The Revd Brutus Green
Horses, by and large, get a rough ride in the Bible.
We are also told that the Lord ‘delighteth not in the strength of an horse’, though this is rightly qualified by him also ‘not taking pleasure in the legs of a man.’ For the most part they are associated with war and are very often, with their riders, thrown into the sea.
It’s for this reason that in the Bible the Hebrews often leave it to God to deal with the horses - so in Zechariah the horses are smited, smitten I suppose, with astonishment and blindness, and their riders with madness. Let us hope that is not our fate today.
In any case, wherever a horse is to be found it also has a rider - till the very end in fact when it falls to the 4 horsemen of the apocalypse to wrap things up.
The New Testament on the whole though takes a more friendly approach. The Duke of Wellington observed that ‘Because a man is born in a stable that does not make him a horse’, a fact that the Gospel writers are no doubt grateful for.
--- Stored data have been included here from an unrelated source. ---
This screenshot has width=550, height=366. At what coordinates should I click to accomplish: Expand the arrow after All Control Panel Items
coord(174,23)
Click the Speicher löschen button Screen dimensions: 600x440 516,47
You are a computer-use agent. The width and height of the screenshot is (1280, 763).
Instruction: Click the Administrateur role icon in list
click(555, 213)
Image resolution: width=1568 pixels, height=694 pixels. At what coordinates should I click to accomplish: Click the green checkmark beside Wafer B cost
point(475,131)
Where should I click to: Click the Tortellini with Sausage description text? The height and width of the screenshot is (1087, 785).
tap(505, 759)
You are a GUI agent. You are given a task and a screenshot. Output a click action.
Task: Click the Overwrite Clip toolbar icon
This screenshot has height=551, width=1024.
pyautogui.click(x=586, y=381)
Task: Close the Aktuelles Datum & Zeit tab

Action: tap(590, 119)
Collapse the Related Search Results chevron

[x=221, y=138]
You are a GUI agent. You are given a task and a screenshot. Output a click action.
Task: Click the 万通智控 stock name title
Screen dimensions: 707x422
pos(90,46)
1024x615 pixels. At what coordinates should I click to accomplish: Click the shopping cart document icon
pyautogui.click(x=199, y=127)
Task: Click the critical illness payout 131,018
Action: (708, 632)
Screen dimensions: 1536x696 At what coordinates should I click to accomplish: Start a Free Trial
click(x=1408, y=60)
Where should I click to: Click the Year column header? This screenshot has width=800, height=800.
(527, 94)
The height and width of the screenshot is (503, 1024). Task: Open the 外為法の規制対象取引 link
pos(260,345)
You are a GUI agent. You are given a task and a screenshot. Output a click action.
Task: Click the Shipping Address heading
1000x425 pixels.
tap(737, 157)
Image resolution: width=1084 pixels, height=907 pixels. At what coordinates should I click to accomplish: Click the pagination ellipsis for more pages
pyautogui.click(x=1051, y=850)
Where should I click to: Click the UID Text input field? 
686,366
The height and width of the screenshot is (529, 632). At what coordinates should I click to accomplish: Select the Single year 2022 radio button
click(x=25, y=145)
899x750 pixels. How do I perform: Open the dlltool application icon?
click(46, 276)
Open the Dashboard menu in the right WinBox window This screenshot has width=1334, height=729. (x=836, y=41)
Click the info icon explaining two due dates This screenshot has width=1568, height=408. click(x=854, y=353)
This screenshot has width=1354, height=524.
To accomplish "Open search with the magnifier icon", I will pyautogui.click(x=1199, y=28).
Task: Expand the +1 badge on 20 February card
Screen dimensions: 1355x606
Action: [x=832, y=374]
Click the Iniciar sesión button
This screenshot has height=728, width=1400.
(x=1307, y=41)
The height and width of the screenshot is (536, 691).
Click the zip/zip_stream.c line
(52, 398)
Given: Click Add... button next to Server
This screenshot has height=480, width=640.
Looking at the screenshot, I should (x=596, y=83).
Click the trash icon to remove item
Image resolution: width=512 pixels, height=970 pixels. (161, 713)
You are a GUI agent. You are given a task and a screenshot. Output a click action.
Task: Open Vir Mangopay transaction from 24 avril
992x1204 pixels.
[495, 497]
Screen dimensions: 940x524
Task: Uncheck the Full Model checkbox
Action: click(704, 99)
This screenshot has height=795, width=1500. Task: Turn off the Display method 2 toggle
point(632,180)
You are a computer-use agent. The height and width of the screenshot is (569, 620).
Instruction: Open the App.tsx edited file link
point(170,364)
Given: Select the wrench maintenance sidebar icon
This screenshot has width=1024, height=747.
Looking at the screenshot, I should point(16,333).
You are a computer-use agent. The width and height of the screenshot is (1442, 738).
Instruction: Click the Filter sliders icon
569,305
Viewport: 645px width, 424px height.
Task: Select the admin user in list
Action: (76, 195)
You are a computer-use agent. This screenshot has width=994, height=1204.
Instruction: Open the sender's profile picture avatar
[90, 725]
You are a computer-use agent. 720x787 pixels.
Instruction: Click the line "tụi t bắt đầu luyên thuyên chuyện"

Here though it is a donkey that has carried the pregnant Mary to Bethlehem and away to safety in Egypt, as it is a donkey that brings Jesus into Jerusalem, signalling his peaceful intentions. ‘Horses’ after all, as the author of the Bond novels remarked, ‘are dangerous at both ends and uncomfortable in the middle’.
Our rather charming reading today recounts the strength of the horse - its warlike capabilities. It’s set in the context of Job, a man whose life has literally fallen in around his ears, wondering what on earth God is up to. The Almighty here is pointing out the incomprehensible complexity of creation; that our world, and here every horse, is fearfully and wonderfully made. A point reinforced by our noble Queen who remarked as a child that she should like to be a horse.
But a horse is only good for this so long as it is partnered. As the psalmist says ‘Be not like the horse or mule which have no understanding : whose mouth must be held in with bit and bridle’. And while ‘Horse sense [may be the] good judgement that keeps horses from betting on people’, in general horses are better off when well looked after and cared for.
So we should remember that, as with all of creation, horses are fearfully and wonderfully made, to be respected, admired and cared for. They are not things to be used but creatures to be loved.
Likewise we should remember that we too, with our friends, families and neighbours are fearfully and wonderfully made, and should treat each other with the care that that requires. And also, especially on a day like today that has brought the horse-world, the school, the local businesses, the church and community together, we should remember that we are better when we come together. Life is more fun in partnership with others, even when we feel saddled with them!
Finally we should give thanks to God for all creation and pray for the ‘strength of a horse’ that we might live in peace and harmony with all. Amen.